George II (გიორგი II) also known as George the Bad (Note: Or the Mad, the Evil) (ავგიორგი; died 1513), of the Bagrationi dynasty, was a king (mepe) of the Kingdom of Kakheti from 1511 to 1513.

== Biography ==
He was the eldest son of King Alexander I of Kakheti by his wife, Queen Ana Cholokashvili. Prince George had conflicts with his father and younger brother, Demetrius, whom he regarded as a rival. Unlike his father and brother, he opposed peaceful relations with the neighboring Kingdom of Kartli and launched several military campaigns against it.

On April 27, 1511, George killed his father, Alexander I, and blinded his brother, Demetrius, subsequently expelling Demetrius and his family from Kakheti. He then seized the throne, and these actions earned him the epithet Evil George (Av-Giorgi), by which he is remembered in Georgian history.

Following his accession, in the same year, King George II launched a campaign against Kartli. Despite lacking sufficient forces to capture the Kartlian stronghold at Ateni (south of Gori), George conducted extensive raids in the surrounding regions.

On one occasion, however, he is recorded as having shown remorse. Chronicles from Mtskheta note that he received Communion from Catholicos Dionise, Archbishop Malakia, and Father Ioane of Alaverdi. As an act of atonement “for my sinful deed,” he granted the Catholicos two villages and exempted them from taxation. Despite this gesture, the conflict did not end with the earlier campaigns.

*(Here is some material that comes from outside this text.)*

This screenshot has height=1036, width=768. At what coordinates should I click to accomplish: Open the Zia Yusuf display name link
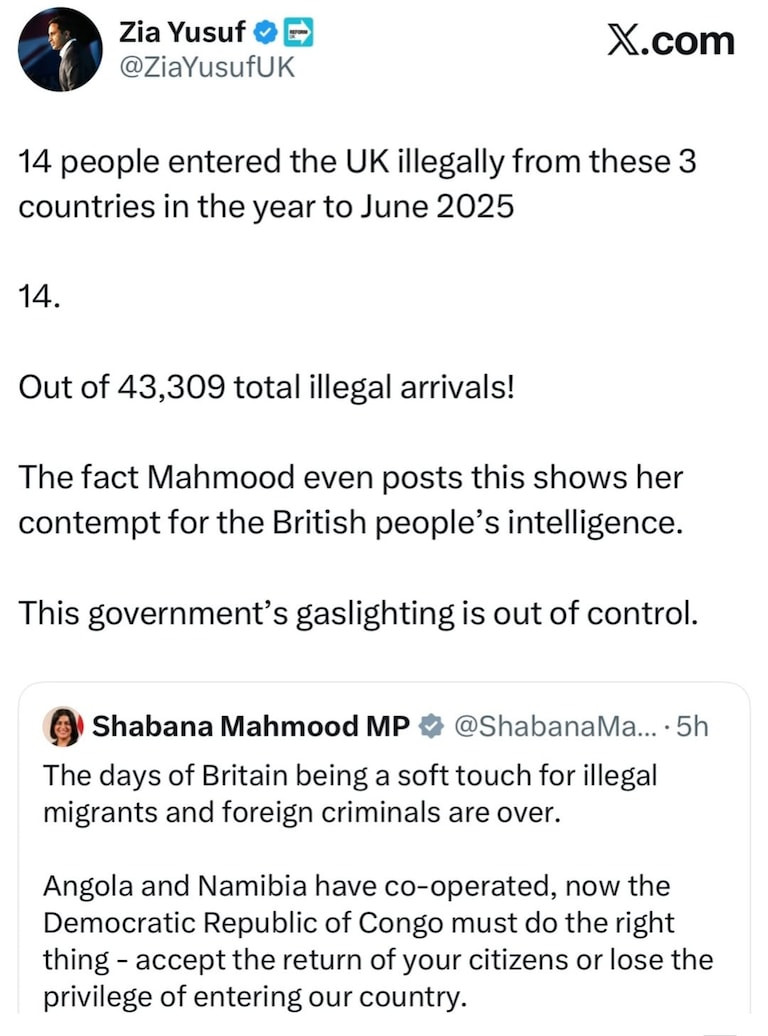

Bagrat, Prince of Mukhrani, soon launched an offensive against King George II and built the Fortress of Ksani at the confluence of the Ksani and Mtkvari rivers. George II attempted to besiege the fortress but, after three months of fighting, was forced to withdraw in defeat.

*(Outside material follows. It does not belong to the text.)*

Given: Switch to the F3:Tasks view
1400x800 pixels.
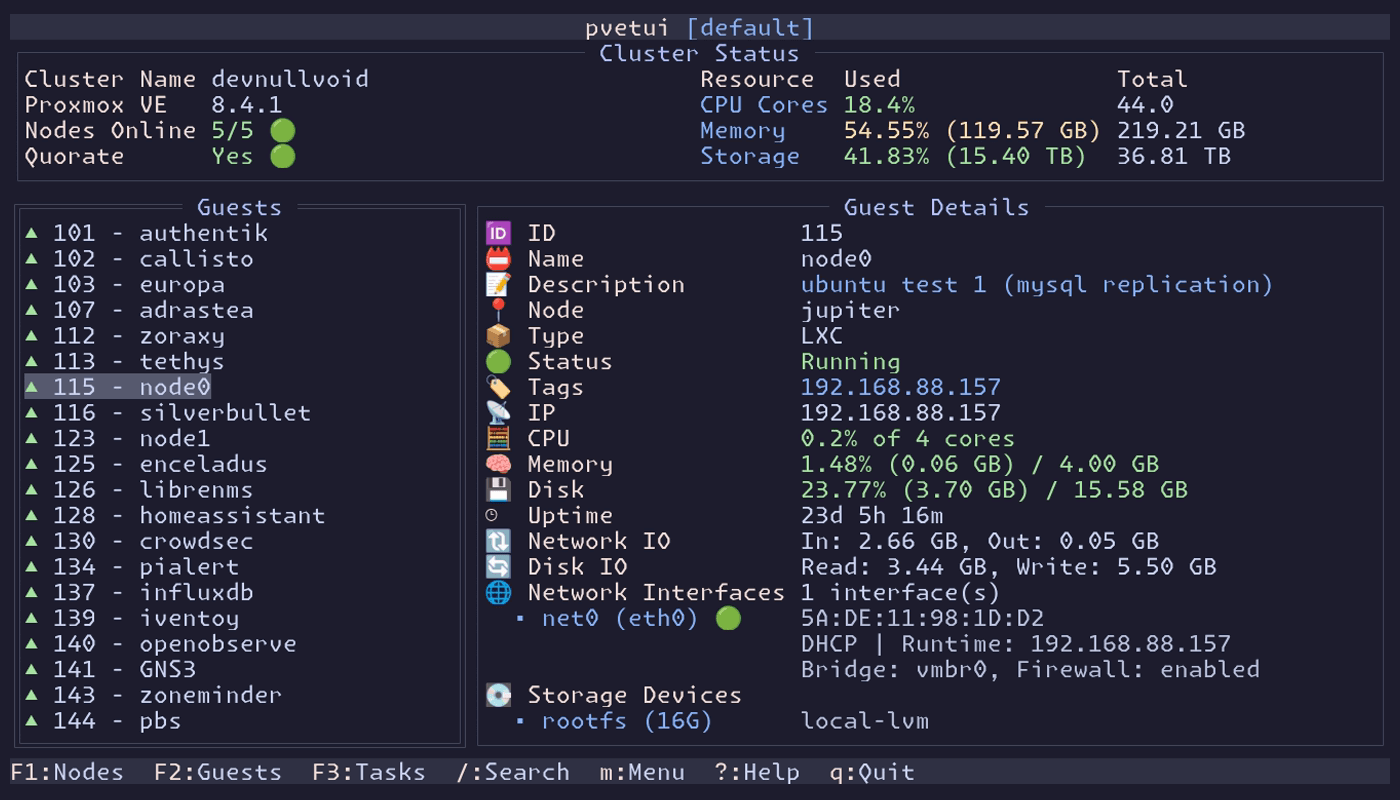Looking at the screenshot, I should tap(368, 772).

Later in 1513, George II invaded Kartli once more, ravaging the region of Mukhrani and plundering nearby villages. He was defeated by Bagrat’s reinforced army at Dzali, near Mtskheta. Captured and imprisoned in Ksani fortress, George II died later that year, likely assassinated on Bagrat’s orders. Kakheti was briefly annexed to Kartli.

==Family ==
George was married to Helen, a relative of Garsevan Cholokashvili. They had three children:

- Levan of Kakheti (1504–1574), King of Kakheti;
- Princess Khvaramze (died 1528), who married Prince Vakhtang, son of Alexander II of Imereti;
- Princess Mariam (died 1555).

== Bibliography ==

- Toumanoff, Cyril (1976). "Manuel de Généalogie et de Chronologie pour l'histoire de la Caucasie chrétienne (Arménie, Géorgie, Albanie)"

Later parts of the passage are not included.